La Corte EDU, con sentenza del 31 agosto 2023 (n. 47196/21), ha condannato l'Italia per non aver concesso il riconoscimento legale di una bambina all'anagrafe di un comune italiano, figlia di una coppia eterosessuale, nata da gestazione per altri in Ucraina. Per la Corte di Strasburgo, nonostante il margine di apprezzamento riconosciuto allo Stato, le autorità italiane sono venute meno al loro obbligo positivo di garantire il diritto del ricorrente al rispetto della sua vita privata violando, pertanto, l'art. 8 della Convenzione EDU.

Con sentenza del 31 agosto 2023, la Corte EDU ha condannato l'Italia a motivo della violazione dei diritti di una bambina, nata nel 2019 in Ucraina grazie al ricorso alla maternità surrogata, avendo impedito il riconoscimento legale del rapporto di filiazione con il padre biologico, rendendola, di conseguenza un'apolide.

La vicenda ha origine nel 2018, quando una coppia eterosessuale italiana (il padre biologico e la madre c.d. “d'intenzione”) conclude un contratto di gestazione per altri (GPA) in Ucraina. La ricorrente è nata nell'agosto 2019 e il suo certificato di nascita in Ucraina riconosce come genitori il padre biologico e la madre d'intenzione.

Nel settembre 2019, la coppia ha chiesto all'ufficiale di stato civile di una città italiana la trascrizione completa nel registro dello stato civile del certificato di nascita ucraino della bambina. Nel dicembre 2019, l'ufficio dello stato civile ha respinto la richiesta in quanto tale trascrizione è stata ritenuta contraria all'ordine pubblico. I ricorsi dei ricorrenti contro tale decisione non hanno avuto esito positivo. Successivamente, il padre biologico ha chiesto senza successo la trascrizione parziale all'ufficiale di stato civile di un'altra città dove aveva trasferito la sua residenza.

In seguito ai ripetuti rifiuti da parte dei vari uffici dell'anagrafe e dai tribunali italiani per il riconoscimento legale del legame con la bambina, il padre biologico e la madre intenzionale hanno portato il caso davanti alla Corte EDU nel settembre del 2021.

Nel ricorso la difesa ha affermato che «il rifiuto delle autorità nazionali di riconoscere il padre biologico e la madre intenzionale come suoi genitori, da un lato, e il fatto che non avesse la cittadinanza» ponevano la bambina in «uno stato di grande incertezza giuridica».

Se da una parte i giudici di Strasburgo hanno condannato lo Stato italiano per aver violato i diritti di una bambina nata da maternità surrogata in Ucraina, per non aver concesso il riconoscimento legale da parte del padre biologico, dall'altra hanno ritenuto non sussistesse la violazione relativa all'instaurazione di un rapporto legale genitori-figli tra la ricorrente e la madre intenzionale.

• CONSEGNA:
Rispondi a queste domande sul testo relativo alla sentenza della Corte EDU:
1. In quale mese e anno è nata la bambina?
2. Quando l'ufficio dello stato civile ha respinto la richiesta di trascrizione completa?
3. Quando il padre biologico e la madre intenzionale hanno portato il caso davanti alla Corte EDU?
Il materiale non ha alcun legame con il testo.

(Voci di dati salvate)
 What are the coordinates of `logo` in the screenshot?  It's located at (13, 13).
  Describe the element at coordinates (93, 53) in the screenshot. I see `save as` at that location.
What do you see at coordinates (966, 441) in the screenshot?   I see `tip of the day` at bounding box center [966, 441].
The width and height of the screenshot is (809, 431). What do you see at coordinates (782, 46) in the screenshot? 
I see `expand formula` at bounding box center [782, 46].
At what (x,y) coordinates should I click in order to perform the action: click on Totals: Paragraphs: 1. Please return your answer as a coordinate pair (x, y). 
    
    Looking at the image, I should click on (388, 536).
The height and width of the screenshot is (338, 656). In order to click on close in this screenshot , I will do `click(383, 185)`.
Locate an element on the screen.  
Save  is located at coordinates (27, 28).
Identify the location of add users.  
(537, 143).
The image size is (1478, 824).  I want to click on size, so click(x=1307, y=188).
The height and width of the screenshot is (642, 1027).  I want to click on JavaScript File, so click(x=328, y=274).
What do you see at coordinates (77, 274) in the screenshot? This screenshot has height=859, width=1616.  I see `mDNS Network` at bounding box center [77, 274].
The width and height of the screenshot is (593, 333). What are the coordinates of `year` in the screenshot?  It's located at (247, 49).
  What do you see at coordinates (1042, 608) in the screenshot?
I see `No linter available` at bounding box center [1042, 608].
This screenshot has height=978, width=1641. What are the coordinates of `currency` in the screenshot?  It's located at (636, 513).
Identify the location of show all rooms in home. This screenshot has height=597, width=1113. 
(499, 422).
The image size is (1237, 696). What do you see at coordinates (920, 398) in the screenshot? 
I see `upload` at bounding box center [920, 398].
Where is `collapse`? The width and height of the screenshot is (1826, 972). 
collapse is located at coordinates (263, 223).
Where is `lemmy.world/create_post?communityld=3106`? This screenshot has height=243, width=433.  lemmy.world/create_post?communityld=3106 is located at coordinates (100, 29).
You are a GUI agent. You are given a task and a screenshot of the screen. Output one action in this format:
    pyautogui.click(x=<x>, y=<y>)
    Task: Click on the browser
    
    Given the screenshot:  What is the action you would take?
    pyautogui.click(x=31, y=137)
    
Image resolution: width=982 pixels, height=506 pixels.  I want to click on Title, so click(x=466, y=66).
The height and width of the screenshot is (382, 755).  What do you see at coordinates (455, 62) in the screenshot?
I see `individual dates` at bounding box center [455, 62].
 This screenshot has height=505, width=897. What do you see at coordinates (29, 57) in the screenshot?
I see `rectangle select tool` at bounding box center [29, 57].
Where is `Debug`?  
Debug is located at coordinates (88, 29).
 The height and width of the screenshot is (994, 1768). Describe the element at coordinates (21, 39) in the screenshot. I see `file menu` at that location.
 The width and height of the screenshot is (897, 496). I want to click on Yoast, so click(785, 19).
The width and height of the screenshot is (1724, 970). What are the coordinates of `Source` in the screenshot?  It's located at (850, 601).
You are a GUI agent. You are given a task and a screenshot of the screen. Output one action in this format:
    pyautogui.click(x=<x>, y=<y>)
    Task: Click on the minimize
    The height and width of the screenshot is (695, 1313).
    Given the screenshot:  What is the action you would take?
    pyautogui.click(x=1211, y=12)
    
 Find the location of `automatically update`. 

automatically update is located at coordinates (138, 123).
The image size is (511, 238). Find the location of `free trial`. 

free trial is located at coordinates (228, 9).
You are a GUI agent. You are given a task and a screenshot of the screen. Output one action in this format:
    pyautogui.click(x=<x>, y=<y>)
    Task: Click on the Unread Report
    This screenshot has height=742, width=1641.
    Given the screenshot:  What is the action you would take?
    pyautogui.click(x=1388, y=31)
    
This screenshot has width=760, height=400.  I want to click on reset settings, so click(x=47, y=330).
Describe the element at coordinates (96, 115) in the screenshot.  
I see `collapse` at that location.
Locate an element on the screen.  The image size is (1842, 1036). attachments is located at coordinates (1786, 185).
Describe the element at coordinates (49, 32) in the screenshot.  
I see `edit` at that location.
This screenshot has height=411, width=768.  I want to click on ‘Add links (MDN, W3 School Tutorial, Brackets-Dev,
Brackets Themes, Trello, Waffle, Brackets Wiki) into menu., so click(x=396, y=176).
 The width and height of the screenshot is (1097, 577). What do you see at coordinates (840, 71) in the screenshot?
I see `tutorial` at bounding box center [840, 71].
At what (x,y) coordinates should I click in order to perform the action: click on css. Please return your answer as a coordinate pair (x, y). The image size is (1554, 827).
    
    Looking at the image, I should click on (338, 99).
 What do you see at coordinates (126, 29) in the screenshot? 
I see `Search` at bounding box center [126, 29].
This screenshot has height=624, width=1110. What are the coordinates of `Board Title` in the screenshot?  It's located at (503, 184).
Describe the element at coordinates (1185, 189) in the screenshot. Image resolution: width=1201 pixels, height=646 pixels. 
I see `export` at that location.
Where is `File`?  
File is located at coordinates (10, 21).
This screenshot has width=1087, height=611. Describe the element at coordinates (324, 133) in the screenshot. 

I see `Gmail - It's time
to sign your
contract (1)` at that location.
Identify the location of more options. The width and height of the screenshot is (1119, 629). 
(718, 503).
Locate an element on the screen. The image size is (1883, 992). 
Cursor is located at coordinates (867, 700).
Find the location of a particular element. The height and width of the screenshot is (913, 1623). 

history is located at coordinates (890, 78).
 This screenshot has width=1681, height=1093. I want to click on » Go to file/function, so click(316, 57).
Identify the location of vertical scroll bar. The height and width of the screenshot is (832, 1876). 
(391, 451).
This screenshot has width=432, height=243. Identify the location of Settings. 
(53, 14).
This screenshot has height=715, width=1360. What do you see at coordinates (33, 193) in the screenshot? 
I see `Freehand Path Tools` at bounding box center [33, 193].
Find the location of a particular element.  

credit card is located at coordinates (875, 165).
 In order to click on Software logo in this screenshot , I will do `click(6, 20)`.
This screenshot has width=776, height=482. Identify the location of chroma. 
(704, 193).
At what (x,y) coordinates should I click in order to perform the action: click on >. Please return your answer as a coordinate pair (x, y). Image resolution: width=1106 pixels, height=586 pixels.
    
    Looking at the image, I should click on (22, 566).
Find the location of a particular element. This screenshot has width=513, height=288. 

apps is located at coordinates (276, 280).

• RISULTATO ESERCIZIO:
1. Nell'agosto 2019.
2. Nel dicembre 2019.
3. Nel settembre 2021.